Laparoscopic Surgery in the Management of Ovarian Masses
Author(s): Varsha Ojha, Vinod Kumar Singhal, Faris Dawood Alaswad, Nufra Senopher Mohamed Sarfraz
Background:
Ovarian masses, including benign cysts, endometriomas, and ovarian cancer, are common in clinical practice and vary in severity. While many remain asymptomatic early on, they can lead to advanced disease and complications if not detected early. Traditionally, exploratory laparotomy was used for surgical management, but advancements in minimally invasive laparoscopic surgery have led to its adoption as the gold standard. Laparoscopy offers advantages such as reduced postoperative pain, faster recovery, and better cosmetic outcomes. It also provides superior visualization, improving surgical precision and safety, even for larger masses, with positive outcomes reported in several cases.
Aim of the study:
The study aims to evaluate the safety and practicality of laparoscopic surgery for large ovarian masses that are presumed to be benign before surgery.
Methods:
This prospective observational study was conducted at Prime Hospital, Dubai, over one year, enrolling 115 female patients with ovarian masses from June 2019 to July 2024. Inclusion criteria included patients aged 10+ years with ultrasonographically confirmed ovarian cysts and no preoperative malignancy indicators. Exclusion criteria were contraindications for laparoscopic surgery and ultrasonographic signs of malignancy. Laparoscopic procedures were performed under general anesthesia, with cystectomy, oophorectomy, or hysterectomy based on clinical factors. Data on demographics, clinical findings, tumor markers, complications, and postoperative follow-up were collected. Histopathological analysis confirmed diagnoses. Data were analyzed using SPSS, with continuous variables expressed as mean±SD and categorical data as percentages.
Result:
The study involved 115 participants, predominantly aged 21- 30 years (60.87%), with a mean BMI of 24.56±1.87 kg/m². Most had no children (41.74%) and reported infertility (44.35%) and dysmenorrhea (36.52%).
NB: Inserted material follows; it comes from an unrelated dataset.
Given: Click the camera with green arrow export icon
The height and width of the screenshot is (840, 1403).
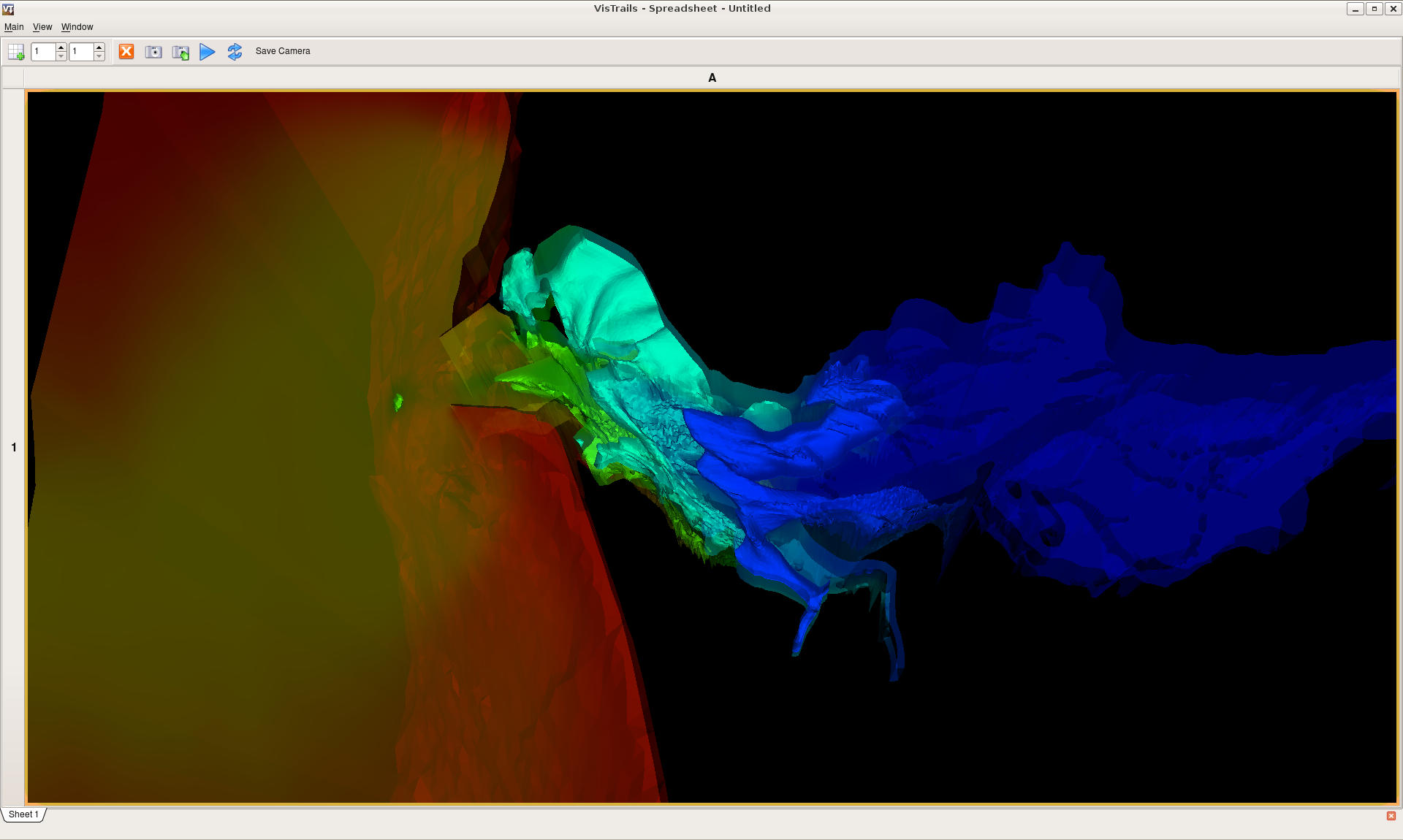Looking at the screenshot, I should (180, 52).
Ultrasonography revealed ovarian cysts (49.57%) with sizes of 4-6 cm. Preoperative complications occurred in 16.52%, mainly cyst rupture. Laparoscopic oophorectomy or salpingo-oophorectomy was the most common procedure (40.87%), with serous cyst adenoma being the most frequent diagnosis (43.48%). Surgical outcomes included a mean operation time of 65.78 minutes and minimal blood loss (39.62 mL). Postoperative complications included fever (22.61%) and port site infection (11.30%).
Conclusion:
Laparoscopic surgery effectively manages ovarian masses, including large benign cysts, with minimal complications, reduced blood loss, and faster recovery. Procedures like oophorectomy and salpingooophorectomy showed a mean operation time of 65.78 minutes and an average hospital stay of 3.89 days, offering significant advantages over traditional methods.